Weil sie das System der Alterskontrolle für unzureichend halten, fordern die Grünen laut einem Zeitungsbericht ein generelles Verbot von öffentlich zugänglichen Zigarettenautomaten.

Die Grünen wollen Jugendliche mit einen Verbot von Zigarettenautomaten vom Rauchen abhalten. Das geht nach Informationen der "Saarbrücker Zeitung" aus einem Fraktionsantrag an den Bundestag hervor, der der Zeitung vorliegt. Danach halten die Grünen das aktuelle System zur Alterskontrolle für "nicht effektiv".

Seit 2007 können Zigaretten nur noch mit Hilfe von EC- oder anderen Chipkarten am Automaten gezogen werden. Rauchen ist zudem erst ab 18 Jahren erlaubt.
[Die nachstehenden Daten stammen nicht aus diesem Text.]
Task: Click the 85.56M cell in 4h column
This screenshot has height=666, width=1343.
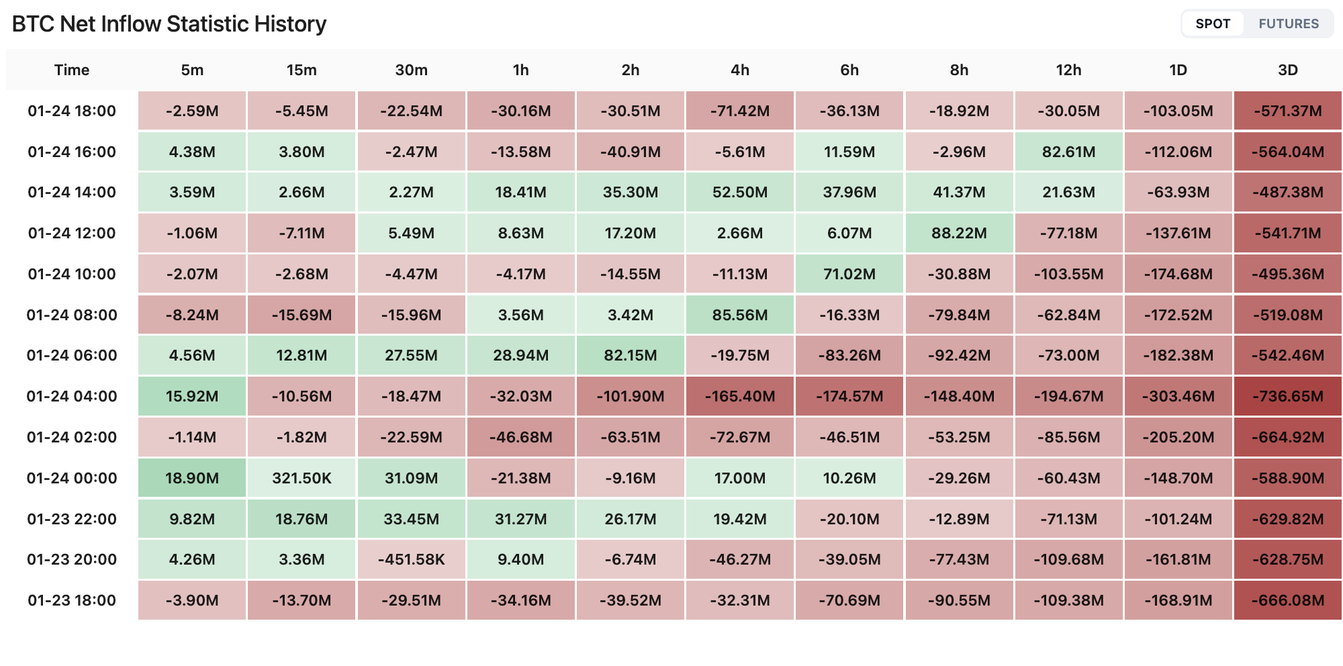Action: tap(739, 315)
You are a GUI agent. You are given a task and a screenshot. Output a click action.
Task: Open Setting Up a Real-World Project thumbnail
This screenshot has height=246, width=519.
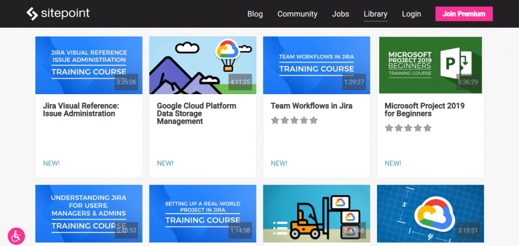tap(202, 214)
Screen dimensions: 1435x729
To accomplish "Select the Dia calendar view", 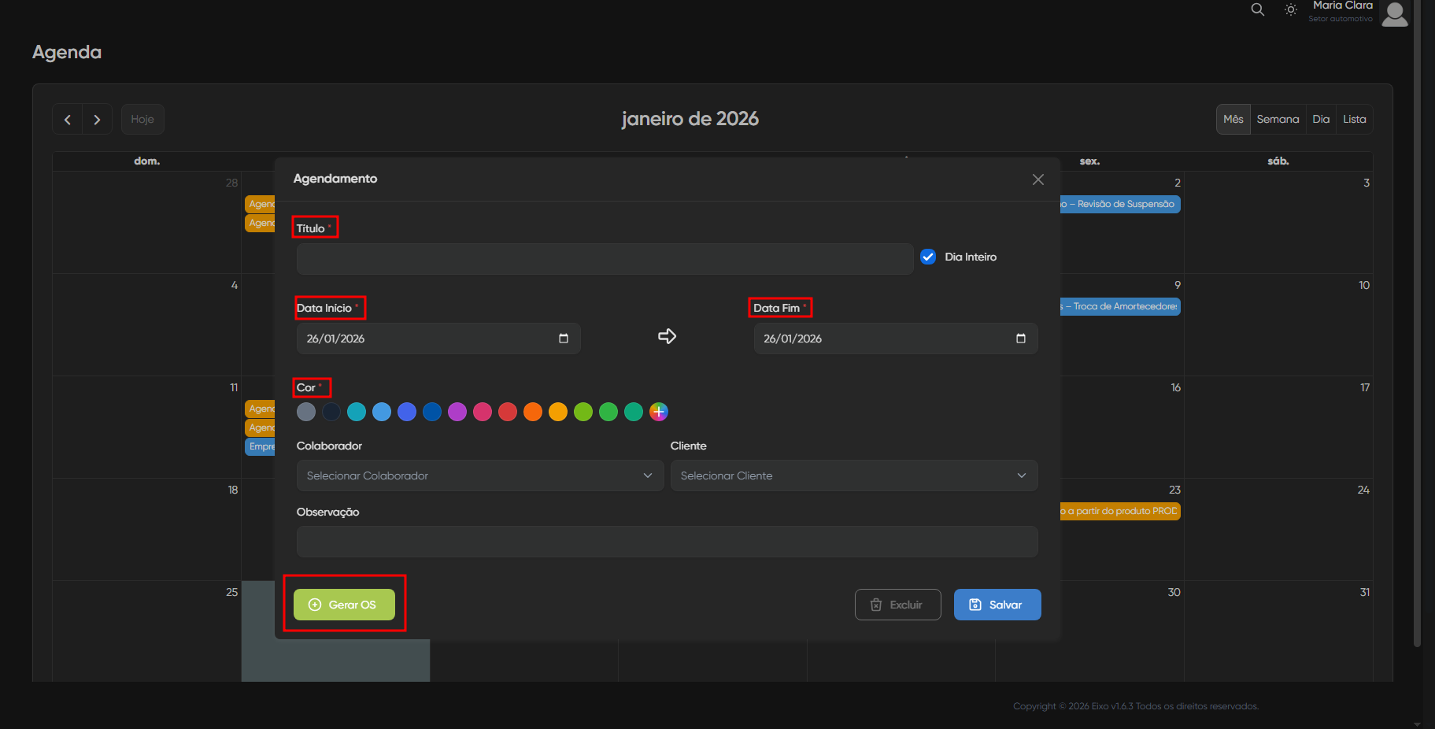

Etwa ein Viertel aller Jugendlichen würden nach einer Umfrage aber diese Altersschranken umgehen, argumentieren die Grünen dem Bericht zufolge. Deshalb müsse der Zugriff durch das Verbot von öffentlich zugänglichen Zigarettenautomaten eingeschränkt werden.

Der SPD-Bundestagsabgeordnete Lothar Binding begrüßte den Vorstoß. Dem Missbrauch sei durch das bestehende System Tür und Tor geöffnet, sagte er dem Blatt. Automaten würden zudem Lust auf das Rauchen machen. Deswegen sei es richtig, die Vertriebswege von Zigaretten noch einmal kritisch in den Blick zu nehmen. Insgesamt gibt es dem Bericht zufolge in Deutschland 350.000 Automaten. Im Jahr 2004 waren es noch doppelt so viele.